HotSpot provides monitors by which threads running application code may participate in mutual exclusion (mutex) protocol. The monitor is either locked or unlocked. Only one thread may own the lock at any time. Only after acquiring ownership of the monitor thread may enter the critical section protected by this monitor. Critical sections are referred as synchronised blocks delineated by synchronised keyword.

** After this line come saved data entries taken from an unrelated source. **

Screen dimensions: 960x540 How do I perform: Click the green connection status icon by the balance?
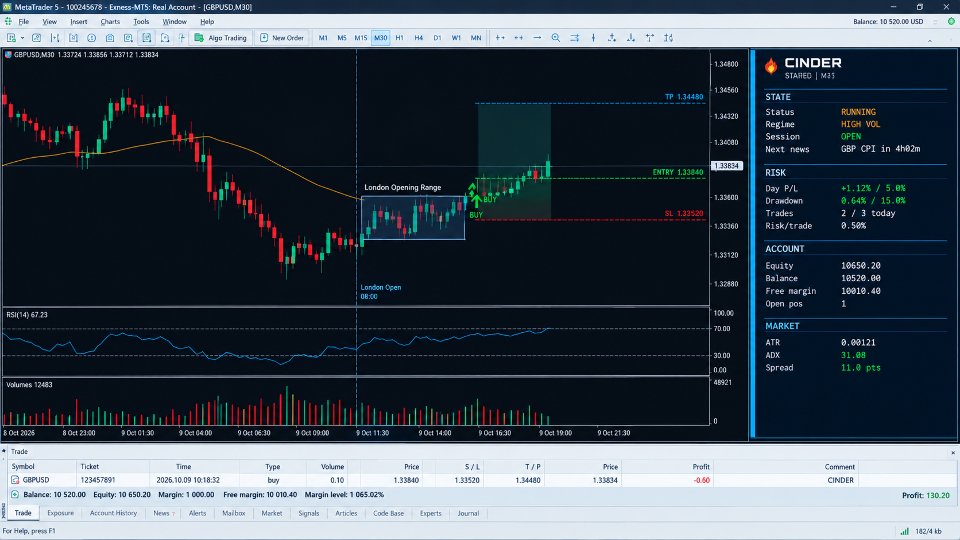click(x=951, y=21)
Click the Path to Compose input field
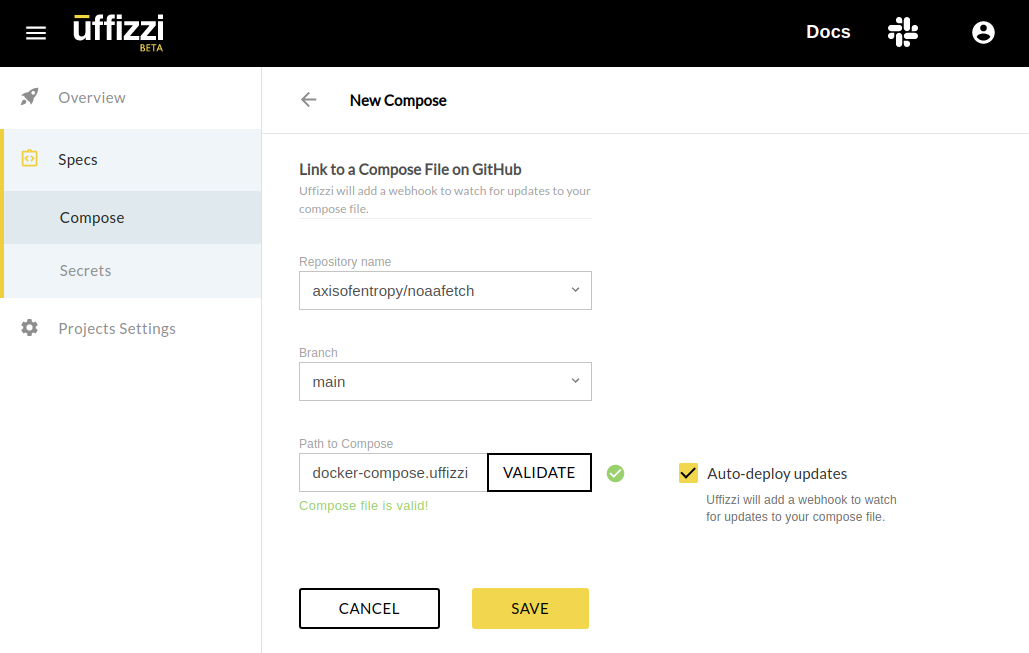Screen dimensions: 1029x653 (x=390, y=472)
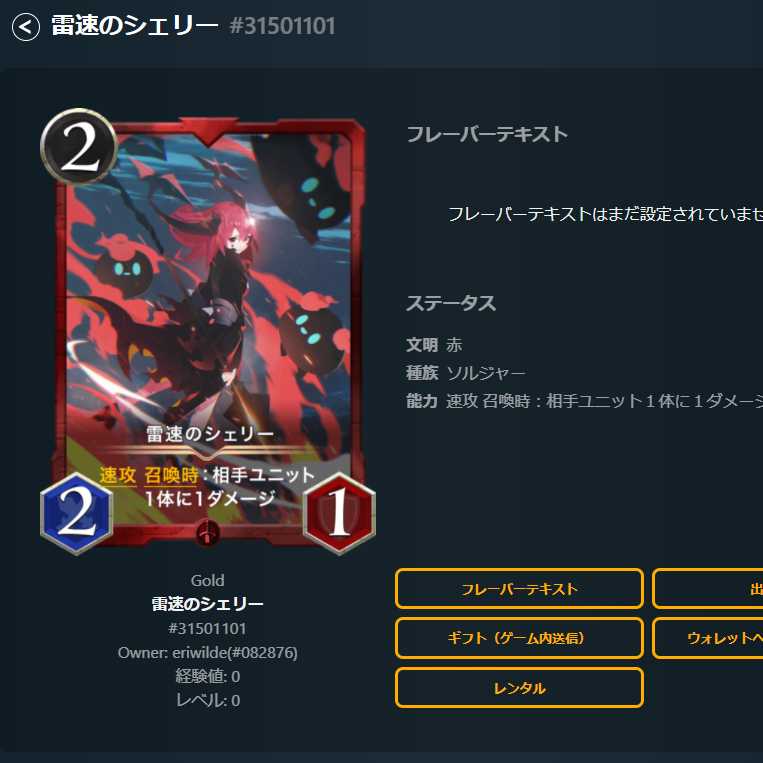Open owner eriwilde(#082876) profile
Viewport: 763px width, 763px height.
[208, 653]

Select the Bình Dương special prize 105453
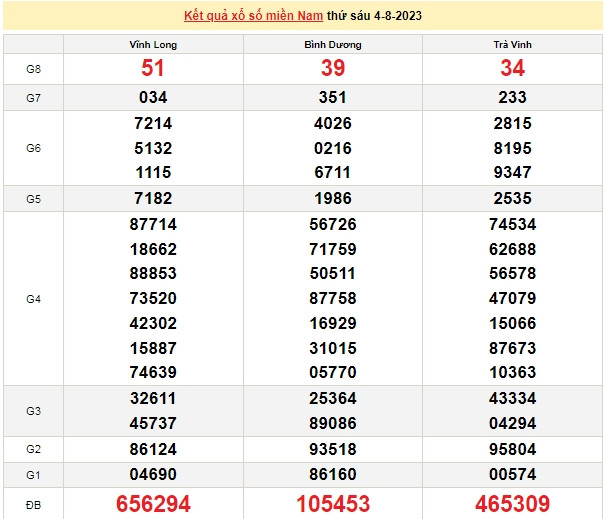[332, 502]
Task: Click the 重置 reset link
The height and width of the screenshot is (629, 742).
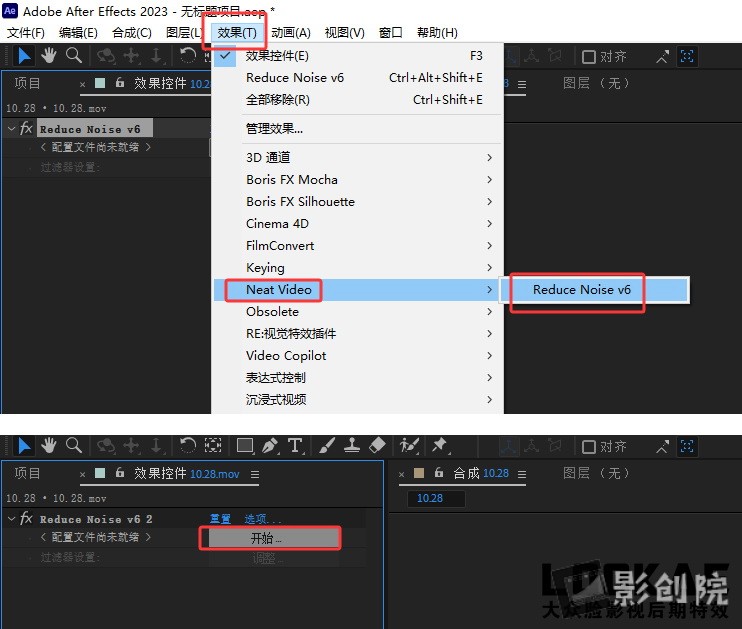Action: 220,519
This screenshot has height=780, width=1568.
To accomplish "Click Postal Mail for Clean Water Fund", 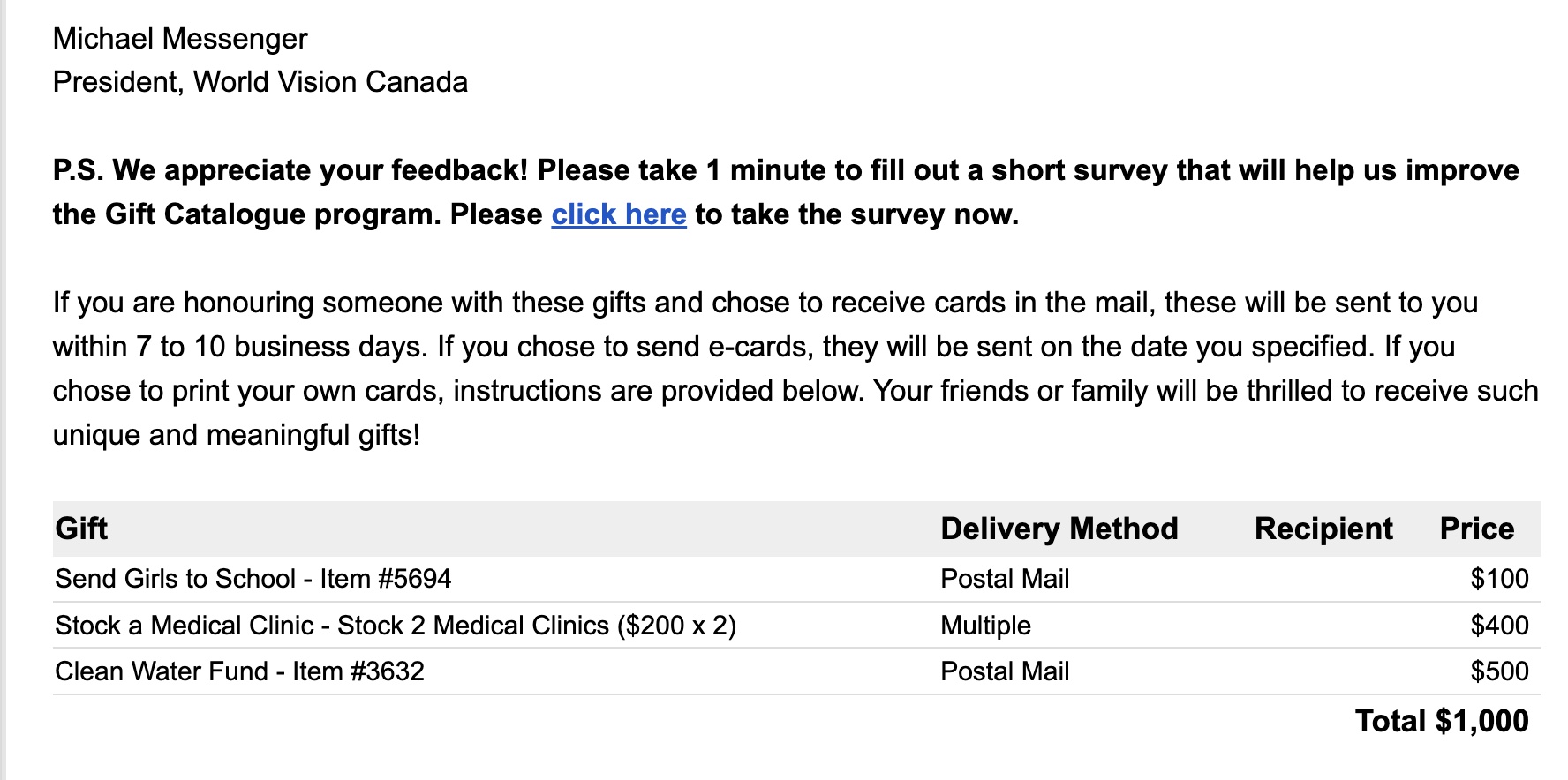I will [1005, 671].
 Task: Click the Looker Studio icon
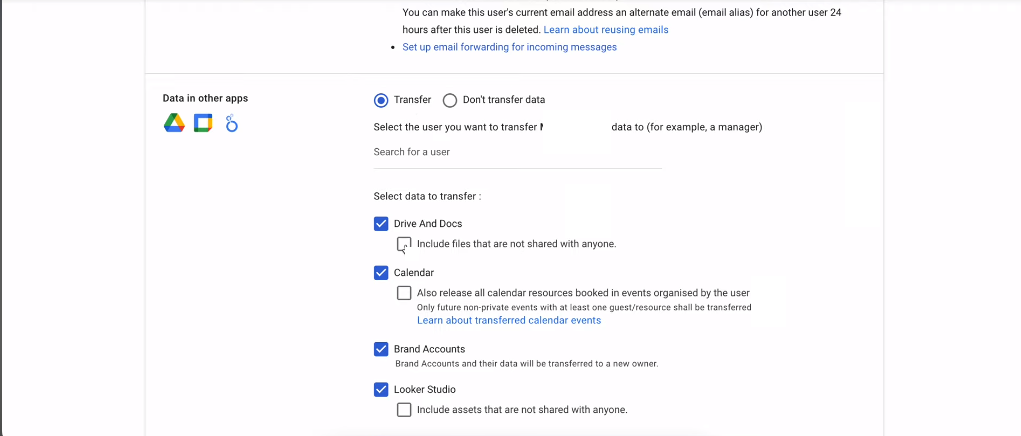click(231, 122)

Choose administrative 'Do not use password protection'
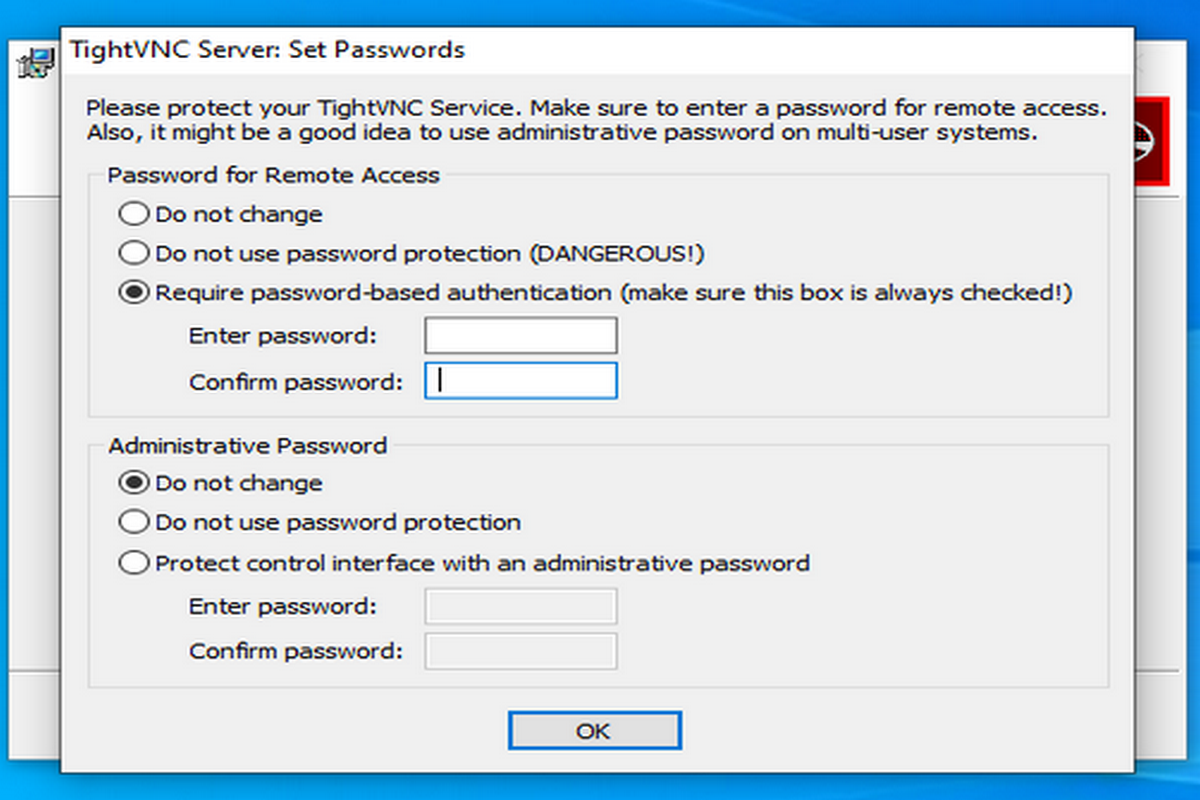coord(132,522)

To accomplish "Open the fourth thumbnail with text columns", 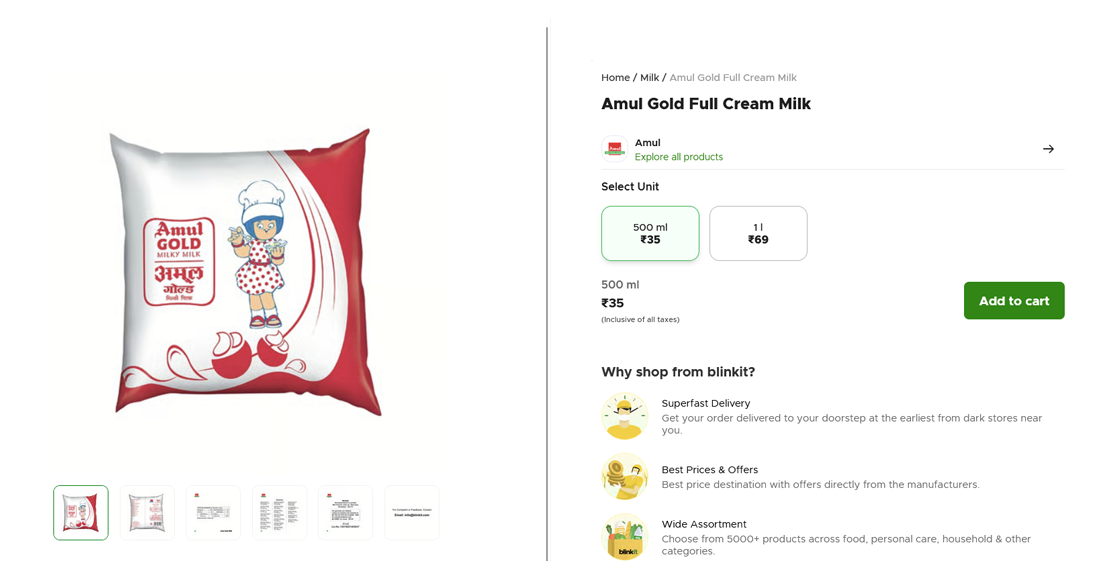I will [279, 513].
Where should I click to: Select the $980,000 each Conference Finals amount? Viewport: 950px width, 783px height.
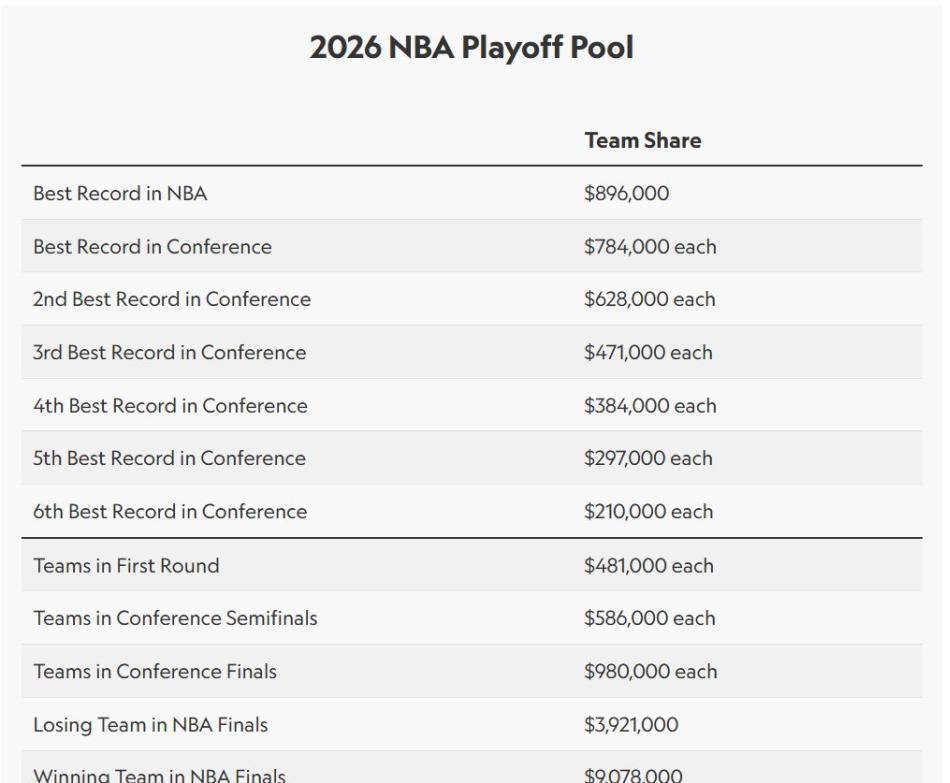click(x=651, y=671)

Apart from application threads, JVM contains also internal threads which can be categorised into following groups:

  • VM Thread – responsible for executing VM operations
  • Periodic task thread – thread executing periodic operations within the VM (singleton instance of WatcherThread)
  • GC threads – threads of different types to support parallel an concurrent garbage collections
  • Compiler threads – performs a compilation of bytecode to native code at runtime (C1 and C2 JIT compilation threads)
  • Signal dispatcher threads – thread waiting for processing directed signals and dispatches them to a java signal handling method

JVM_compiler_threads

VM thread spends its time waiting for requested operations to appear in the operation queue (VMOperationQueue). The operation is typically passed to VM Thread because they require the VM to reach safepoint before they can be executed. When the VM is at safepoint all threads inside the VM have been blocked and any threads executing in native code are prevented from returning to the VM while the safepoint is in progress. This means that VM operation can be executed knowing that no thread can be in the middle of modifying heap. All threads are in a state such that their Java stacks are unchanging and can be examined.

Most familiar VM operation is related to garbage collection, particularly stop-the-world phase of garbage collection that is common to many garbage collocational algorithms. Other VM operation is: thread stacks dumps, thread suspension or stopping, inspection or modification via JVMTI etc. VM operation can be synchronous or asynchronous.

Safepoints are initiated using cooperative pooling based mechanism. Thread asks: “Should I block for a safepoint?” The moment when this is happening often is during thread state transition. Threads executing interpreted code don’t usually ask the question, instead of when safepoint is requested interpreter switches to different dispatch table which includes that question. When safepoint is over the dispatched table is switched back. Once safepoint has been requested VM Thread must wait until all threads are known to be in safepoint safe state before proceeding with the operation. During safepoint thread lock is used to block any threads that were running and releasing the lock when operation completed.